Stored data entries:
╔══

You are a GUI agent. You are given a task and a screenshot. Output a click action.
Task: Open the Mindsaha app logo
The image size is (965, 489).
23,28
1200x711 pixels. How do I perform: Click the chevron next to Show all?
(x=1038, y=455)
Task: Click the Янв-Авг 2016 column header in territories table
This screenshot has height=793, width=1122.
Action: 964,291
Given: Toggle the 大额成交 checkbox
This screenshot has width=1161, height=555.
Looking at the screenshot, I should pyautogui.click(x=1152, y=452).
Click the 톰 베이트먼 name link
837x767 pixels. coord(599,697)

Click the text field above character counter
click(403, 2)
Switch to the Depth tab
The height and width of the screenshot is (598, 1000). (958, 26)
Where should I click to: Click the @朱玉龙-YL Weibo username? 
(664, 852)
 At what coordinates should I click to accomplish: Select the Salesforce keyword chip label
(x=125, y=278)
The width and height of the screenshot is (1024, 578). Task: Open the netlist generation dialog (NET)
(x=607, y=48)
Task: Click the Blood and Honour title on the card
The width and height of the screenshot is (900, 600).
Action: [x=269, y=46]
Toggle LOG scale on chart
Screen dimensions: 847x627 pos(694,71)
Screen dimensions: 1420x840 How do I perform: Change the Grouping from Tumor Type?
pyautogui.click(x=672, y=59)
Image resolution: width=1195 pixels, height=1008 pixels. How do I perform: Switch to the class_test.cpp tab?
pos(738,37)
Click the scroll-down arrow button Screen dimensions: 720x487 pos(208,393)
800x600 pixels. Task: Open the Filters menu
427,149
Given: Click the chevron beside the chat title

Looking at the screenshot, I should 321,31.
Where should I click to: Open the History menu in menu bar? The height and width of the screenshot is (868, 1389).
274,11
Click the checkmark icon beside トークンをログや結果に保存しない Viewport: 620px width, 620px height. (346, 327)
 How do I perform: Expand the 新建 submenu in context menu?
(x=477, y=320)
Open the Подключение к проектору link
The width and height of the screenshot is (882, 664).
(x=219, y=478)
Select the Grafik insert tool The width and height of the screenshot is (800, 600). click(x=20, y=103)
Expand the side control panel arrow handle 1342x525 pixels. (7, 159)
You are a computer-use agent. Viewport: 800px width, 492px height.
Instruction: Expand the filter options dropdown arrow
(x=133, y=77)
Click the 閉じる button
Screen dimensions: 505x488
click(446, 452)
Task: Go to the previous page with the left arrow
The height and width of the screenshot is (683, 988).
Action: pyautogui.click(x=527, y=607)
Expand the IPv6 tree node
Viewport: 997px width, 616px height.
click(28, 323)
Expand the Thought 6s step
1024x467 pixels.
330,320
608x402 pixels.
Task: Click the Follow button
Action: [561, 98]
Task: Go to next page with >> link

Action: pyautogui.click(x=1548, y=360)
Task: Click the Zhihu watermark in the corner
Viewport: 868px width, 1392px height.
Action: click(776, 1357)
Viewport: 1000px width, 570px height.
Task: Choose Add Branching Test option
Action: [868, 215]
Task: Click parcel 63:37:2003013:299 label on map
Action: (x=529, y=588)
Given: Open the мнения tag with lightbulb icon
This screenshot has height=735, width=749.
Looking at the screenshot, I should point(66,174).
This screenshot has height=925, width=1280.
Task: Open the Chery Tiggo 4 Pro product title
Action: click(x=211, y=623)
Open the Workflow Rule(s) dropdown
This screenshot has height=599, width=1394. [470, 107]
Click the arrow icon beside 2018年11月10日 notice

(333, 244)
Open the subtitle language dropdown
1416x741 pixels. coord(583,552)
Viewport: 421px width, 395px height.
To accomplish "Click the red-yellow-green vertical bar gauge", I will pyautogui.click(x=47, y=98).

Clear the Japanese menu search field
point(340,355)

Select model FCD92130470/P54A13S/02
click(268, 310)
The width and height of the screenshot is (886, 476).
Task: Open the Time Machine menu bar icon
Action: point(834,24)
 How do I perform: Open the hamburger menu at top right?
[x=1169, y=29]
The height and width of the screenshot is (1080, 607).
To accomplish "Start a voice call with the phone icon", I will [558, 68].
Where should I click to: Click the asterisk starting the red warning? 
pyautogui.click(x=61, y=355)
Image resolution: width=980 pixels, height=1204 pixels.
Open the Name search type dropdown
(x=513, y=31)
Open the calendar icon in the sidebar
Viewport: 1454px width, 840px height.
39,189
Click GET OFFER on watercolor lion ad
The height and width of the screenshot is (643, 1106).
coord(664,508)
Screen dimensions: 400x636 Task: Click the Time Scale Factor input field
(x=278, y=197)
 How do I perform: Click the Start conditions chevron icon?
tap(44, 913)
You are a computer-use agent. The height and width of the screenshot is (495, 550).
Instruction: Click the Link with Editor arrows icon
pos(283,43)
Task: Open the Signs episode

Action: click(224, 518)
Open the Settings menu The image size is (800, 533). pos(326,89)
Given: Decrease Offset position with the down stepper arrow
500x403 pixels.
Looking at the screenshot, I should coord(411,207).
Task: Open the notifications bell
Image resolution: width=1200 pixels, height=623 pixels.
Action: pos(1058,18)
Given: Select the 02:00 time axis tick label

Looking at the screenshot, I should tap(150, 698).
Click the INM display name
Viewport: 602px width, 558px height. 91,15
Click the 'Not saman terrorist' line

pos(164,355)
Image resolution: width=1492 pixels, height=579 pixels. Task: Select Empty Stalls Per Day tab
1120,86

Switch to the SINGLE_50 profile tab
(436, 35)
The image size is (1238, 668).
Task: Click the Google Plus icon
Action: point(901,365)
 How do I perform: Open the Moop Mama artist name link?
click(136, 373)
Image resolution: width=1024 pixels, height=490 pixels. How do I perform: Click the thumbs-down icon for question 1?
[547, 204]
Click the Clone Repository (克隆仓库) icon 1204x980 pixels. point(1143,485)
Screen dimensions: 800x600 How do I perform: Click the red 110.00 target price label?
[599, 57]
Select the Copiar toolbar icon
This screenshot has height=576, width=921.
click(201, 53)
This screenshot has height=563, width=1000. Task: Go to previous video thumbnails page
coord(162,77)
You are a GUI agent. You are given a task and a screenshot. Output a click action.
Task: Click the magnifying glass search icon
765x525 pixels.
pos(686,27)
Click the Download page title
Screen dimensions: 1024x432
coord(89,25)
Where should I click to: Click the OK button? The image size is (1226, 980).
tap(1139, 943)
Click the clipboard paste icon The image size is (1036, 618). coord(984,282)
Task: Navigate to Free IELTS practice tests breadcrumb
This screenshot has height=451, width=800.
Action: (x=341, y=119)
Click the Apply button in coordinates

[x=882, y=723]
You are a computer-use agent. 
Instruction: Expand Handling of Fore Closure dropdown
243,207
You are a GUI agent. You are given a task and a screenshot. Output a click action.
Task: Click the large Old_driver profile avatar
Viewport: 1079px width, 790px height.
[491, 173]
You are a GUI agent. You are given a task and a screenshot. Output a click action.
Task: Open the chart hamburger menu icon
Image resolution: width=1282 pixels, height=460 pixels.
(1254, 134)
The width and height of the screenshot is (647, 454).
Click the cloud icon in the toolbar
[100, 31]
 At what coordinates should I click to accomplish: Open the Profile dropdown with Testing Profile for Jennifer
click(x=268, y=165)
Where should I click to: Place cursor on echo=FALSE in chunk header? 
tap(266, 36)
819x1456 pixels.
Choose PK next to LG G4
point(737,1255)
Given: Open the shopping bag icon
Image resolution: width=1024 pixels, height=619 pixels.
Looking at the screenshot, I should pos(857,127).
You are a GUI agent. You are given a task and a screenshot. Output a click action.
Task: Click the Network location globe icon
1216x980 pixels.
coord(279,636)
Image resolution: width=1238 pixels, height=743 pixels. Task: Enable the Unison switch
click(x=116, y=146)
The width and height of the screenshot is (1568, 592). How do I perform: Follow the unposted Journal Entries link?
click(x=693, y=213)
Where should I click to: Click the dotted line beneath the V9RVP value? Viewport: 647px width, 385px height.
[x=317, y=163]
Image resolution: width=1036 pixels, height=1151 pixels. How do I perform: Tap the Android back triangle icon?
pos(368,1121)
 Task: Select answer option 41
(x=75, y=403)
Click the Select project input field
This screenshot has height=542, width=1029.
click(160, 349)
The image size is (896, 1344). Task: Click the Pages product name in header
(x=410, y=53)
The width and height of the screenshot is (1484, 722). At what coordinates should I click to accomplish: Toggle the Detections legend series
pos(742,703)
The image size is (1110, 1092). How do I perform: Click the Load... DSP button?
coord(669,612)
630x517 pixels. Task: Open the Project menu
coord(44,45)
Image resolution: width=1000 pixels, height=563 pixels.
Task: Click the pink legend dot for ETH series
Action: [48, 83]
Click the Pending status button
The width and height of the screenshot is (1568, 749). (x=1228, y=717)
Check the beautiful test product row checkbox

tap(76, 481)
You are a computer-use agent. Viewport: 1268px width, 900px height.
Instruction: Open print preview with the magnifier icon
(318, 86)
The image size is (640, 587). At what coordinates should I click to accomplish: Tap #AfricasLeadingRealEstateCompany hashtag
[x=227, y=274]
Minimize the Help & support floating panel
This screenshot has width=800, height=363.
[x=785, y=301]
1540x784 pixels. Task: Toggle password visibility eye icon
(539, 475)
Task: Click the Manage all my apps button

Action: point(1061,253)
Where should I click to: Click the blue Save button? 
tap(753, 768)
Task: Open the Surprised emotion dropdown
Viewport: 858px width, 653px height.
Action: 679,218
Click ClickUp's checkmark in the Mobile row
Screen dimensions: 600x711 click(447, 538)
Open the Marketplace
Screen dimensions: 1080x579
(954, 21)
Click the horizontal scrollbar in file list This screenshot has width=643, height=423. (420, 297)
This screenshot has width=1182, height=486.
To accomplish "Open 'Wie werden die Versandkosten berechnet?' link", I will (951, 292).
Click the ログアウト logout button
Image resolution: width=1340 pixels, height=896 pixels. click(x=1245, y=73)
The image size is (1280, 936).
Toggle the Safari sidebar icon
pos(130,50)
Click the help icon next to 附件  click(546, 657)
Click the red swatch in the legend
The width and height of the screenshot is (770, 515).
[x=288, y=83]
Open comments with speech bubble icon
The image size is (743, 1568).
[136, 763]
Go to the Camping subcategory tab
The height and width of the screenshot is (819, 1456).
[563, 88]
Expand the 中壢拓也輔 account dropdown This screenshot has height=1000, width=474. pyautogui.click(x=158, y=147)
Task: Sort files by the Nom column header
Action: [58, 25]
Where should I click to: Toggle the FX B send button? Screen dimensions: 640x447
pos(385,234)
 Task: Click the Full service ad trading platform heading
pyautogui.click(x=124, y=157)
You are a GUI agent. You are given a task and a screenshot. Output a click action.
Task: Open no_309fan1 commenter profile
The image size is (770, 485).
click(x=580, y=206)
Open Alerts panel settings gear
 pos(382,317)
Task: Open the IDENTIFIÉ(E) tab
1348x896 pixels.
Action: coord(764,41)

╚══

Problem details — Report the lines above that have the word "will" in them.

Result of the task —
To accomplish "Click the red-yellow-green vertical bar gauge", I will pyautogui.click(x=47, y=98).
To accomplish "Start a voice call with the phone icon", I will [558, 68].
To accomplish "Open 'Wie werden die Versandkosten berechnet?' link", I will (951, 292).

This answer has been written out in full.